Prompt
Transcribe exactly the lines from the one containing "This screenshot has width=1029, height=604." through the end of the data, both included. Leave out pictures.

Given data
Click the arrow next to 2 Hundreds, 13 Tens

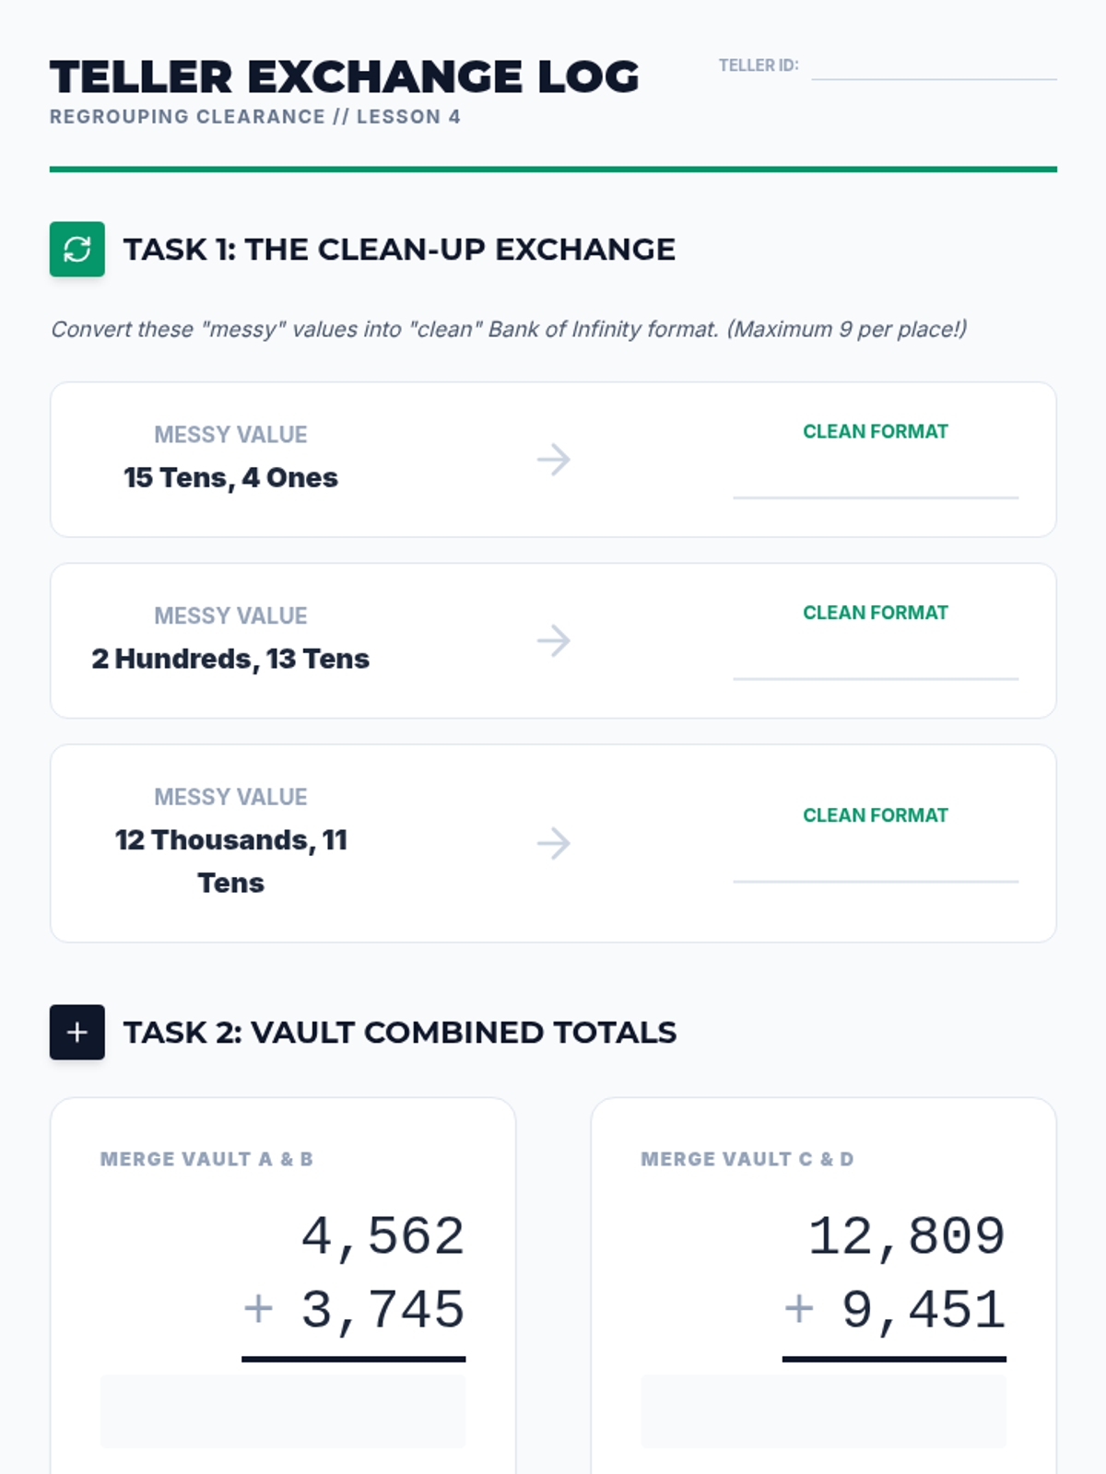click(x=554, y=640)
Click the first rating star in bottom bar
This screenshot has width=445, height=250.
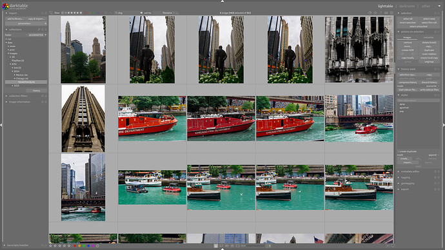tap(50, 245)
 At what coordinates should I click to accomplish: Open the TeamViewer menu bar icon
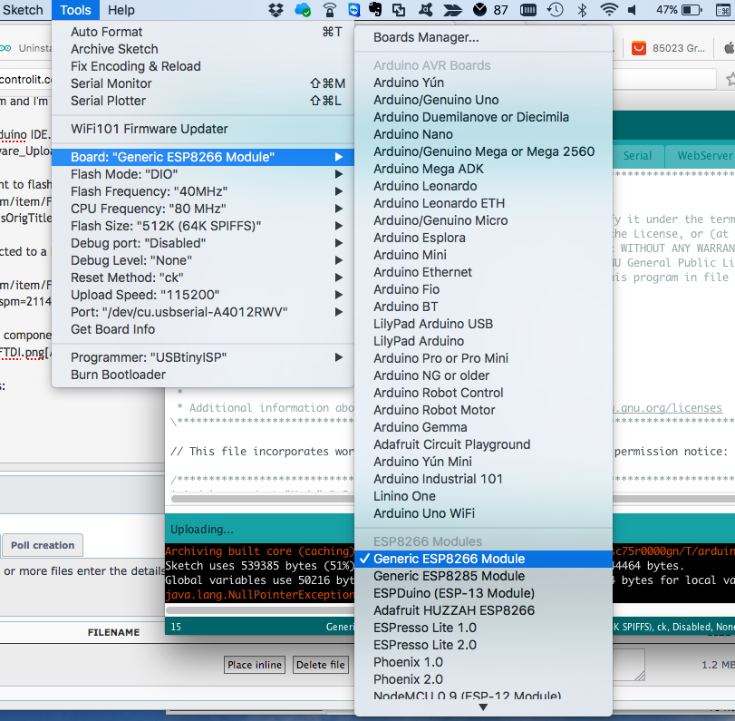point(354,10)

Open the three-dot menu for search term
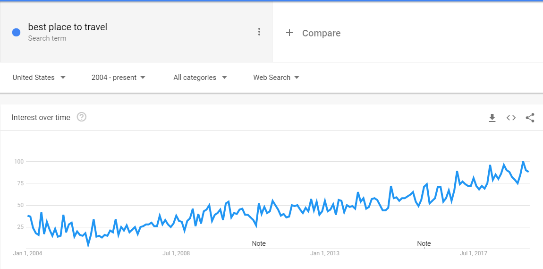[x=259, y=32]
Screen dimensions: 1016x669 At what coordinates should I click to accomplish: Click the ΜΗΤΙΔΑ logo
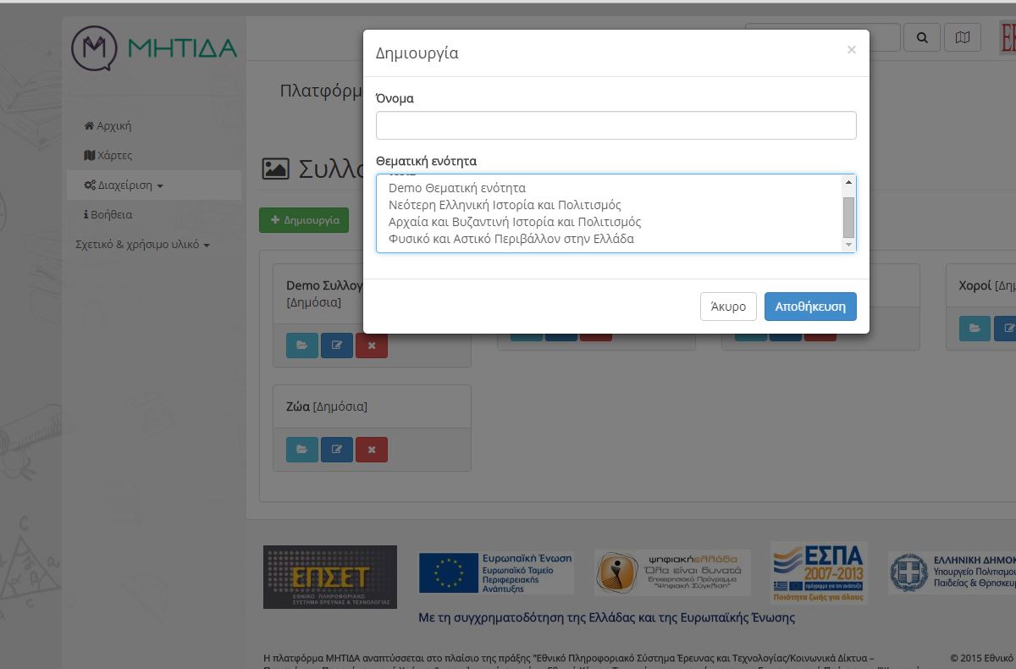tap(154, 47)
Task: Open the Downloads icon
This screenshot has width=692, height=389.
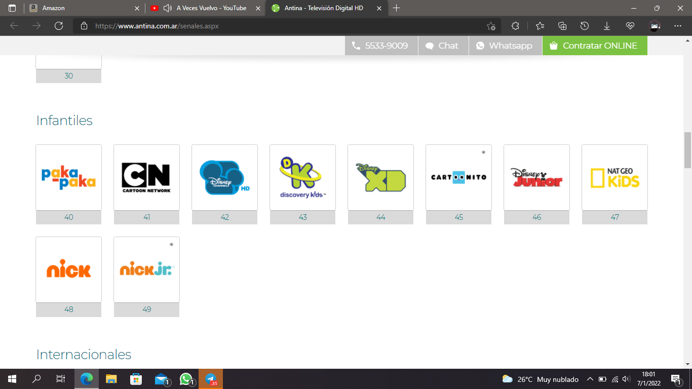Action: 607,26
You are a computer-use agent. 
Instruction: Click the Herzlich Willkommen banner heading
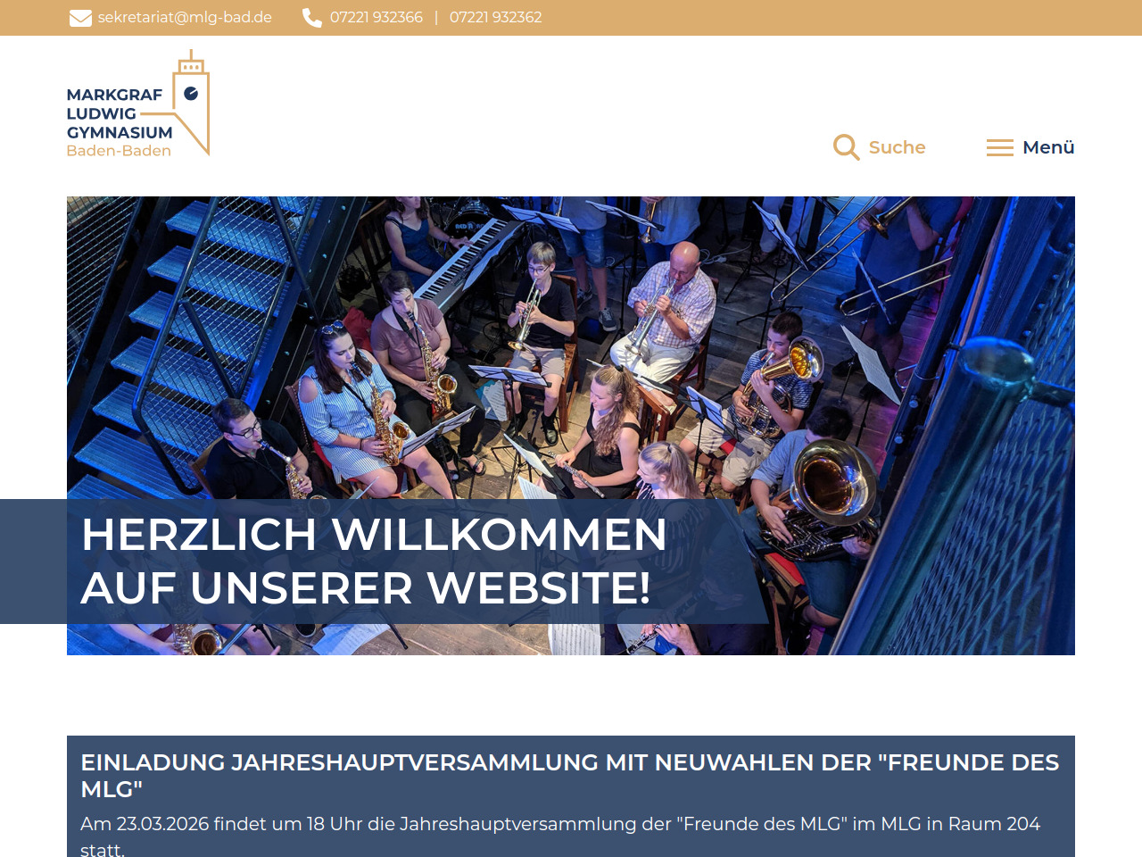point(375,562)
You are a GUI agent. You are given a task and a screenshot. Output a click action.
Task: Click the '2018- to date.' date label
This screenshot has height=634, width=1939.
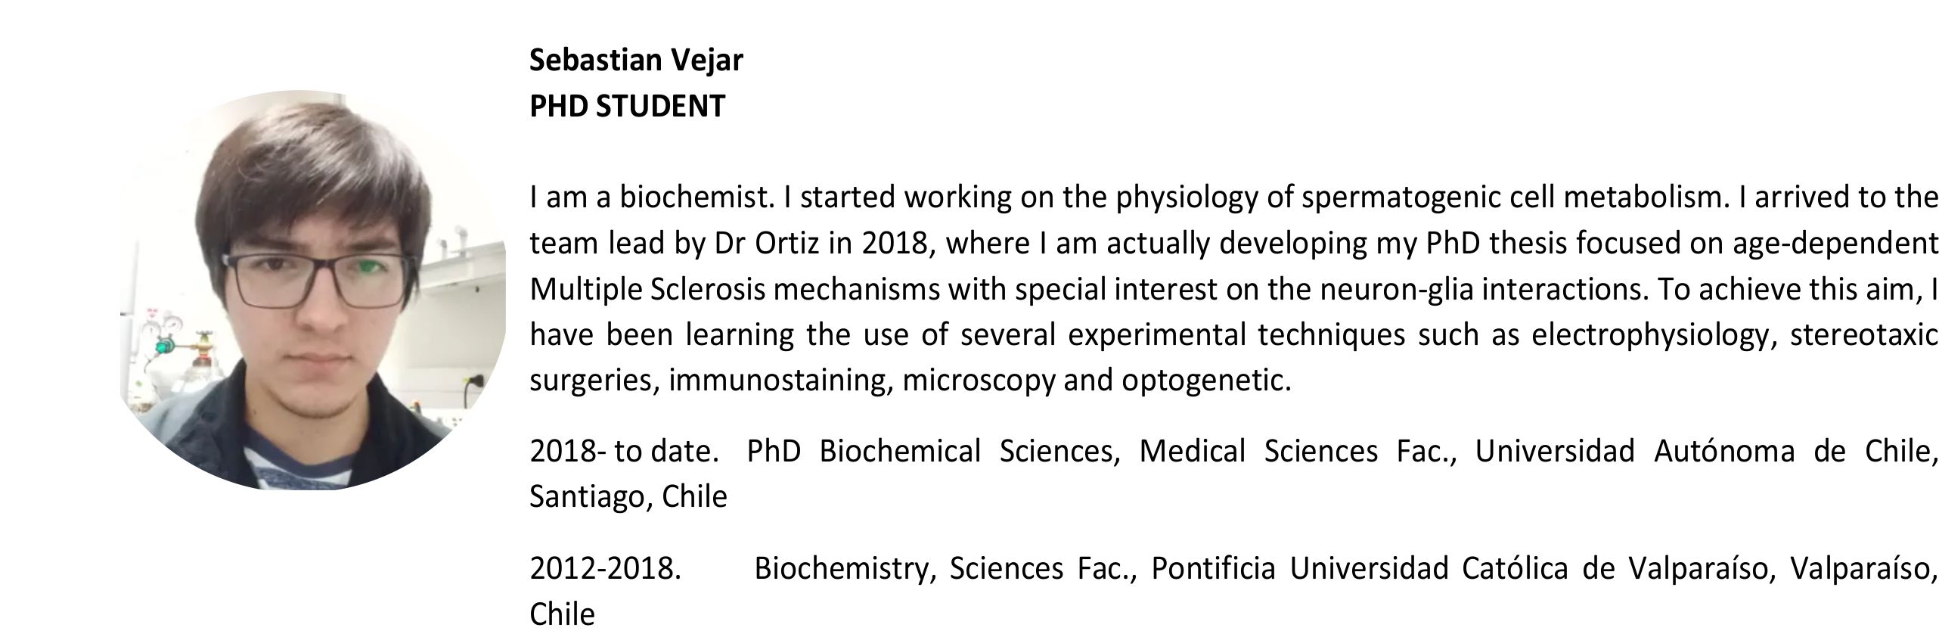click(624, 451)

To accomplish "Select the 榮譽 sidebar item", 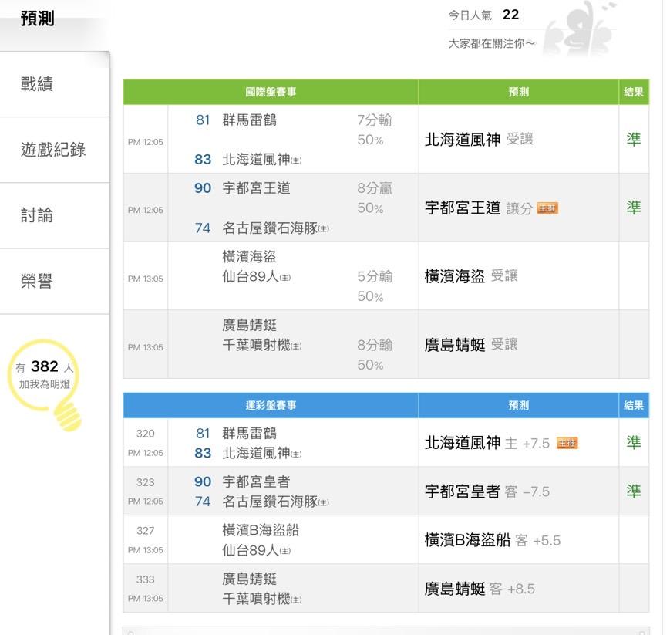I will click(x=37, y=281).
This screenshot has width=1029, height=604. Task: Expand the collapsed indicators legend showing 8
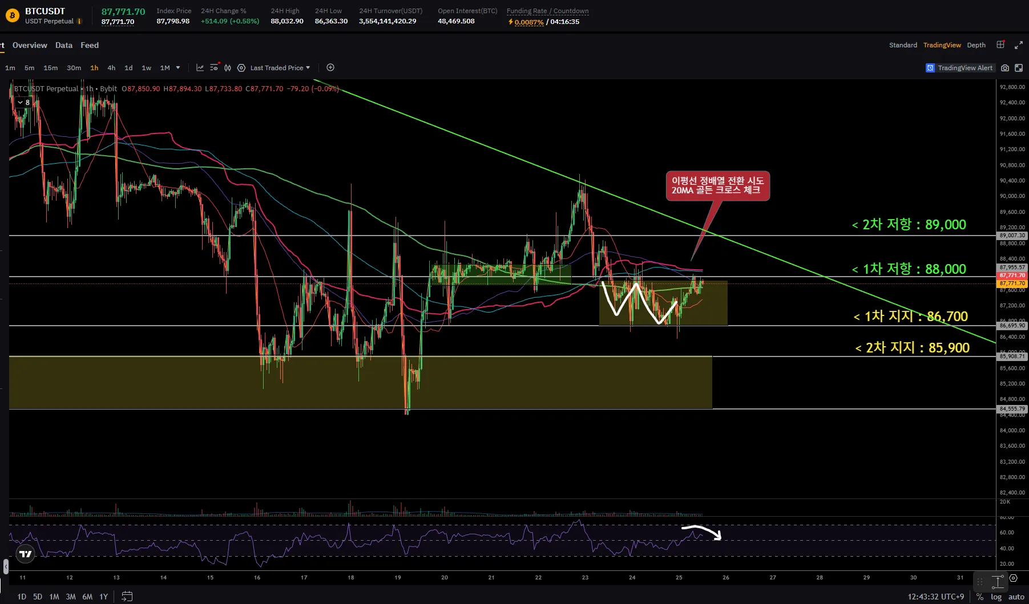[23, 103]
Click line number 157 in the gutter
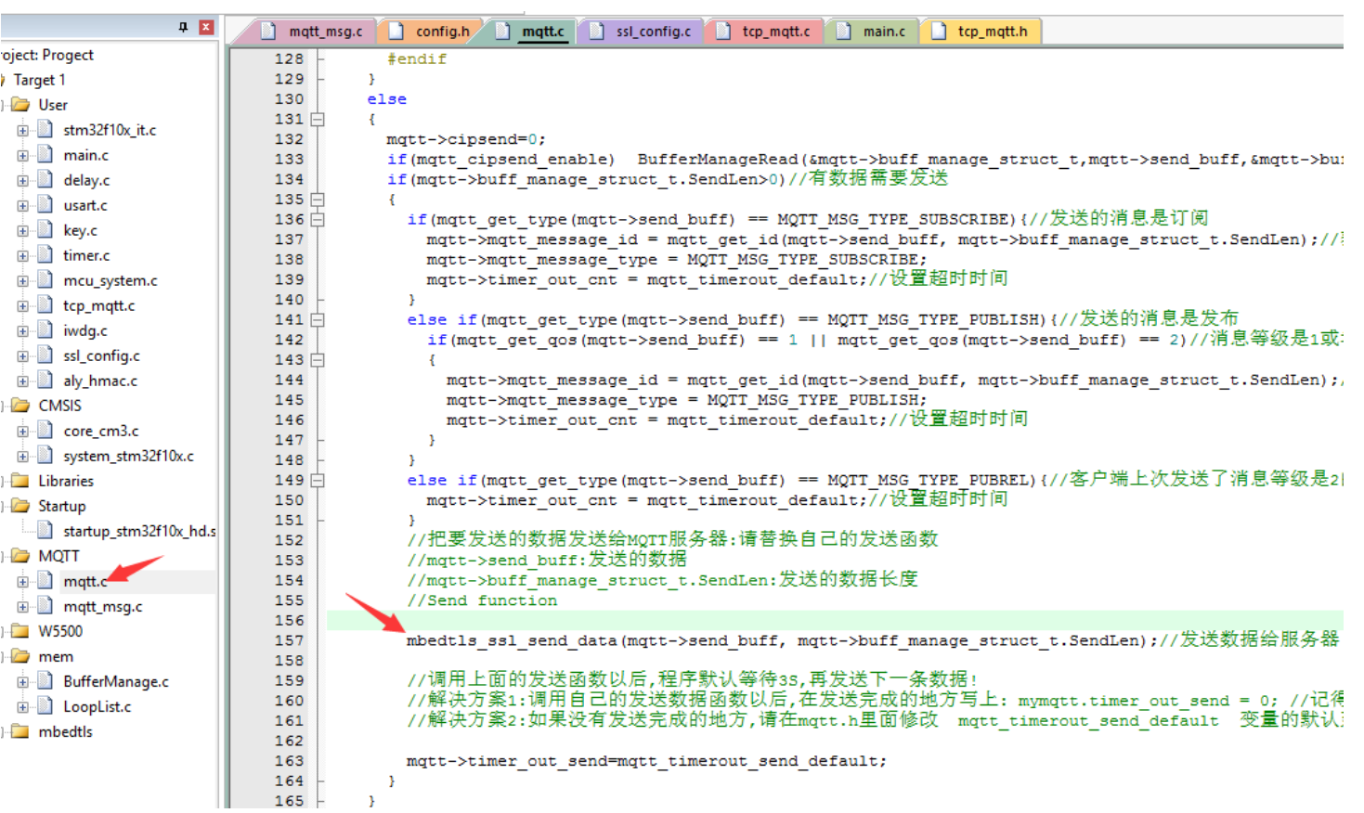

Finished exercise
This screenshot has width=1029, height=604. Task: Expand the collapsed indicators legend showing 8
[23, 103]
Click line number 157 in the gutter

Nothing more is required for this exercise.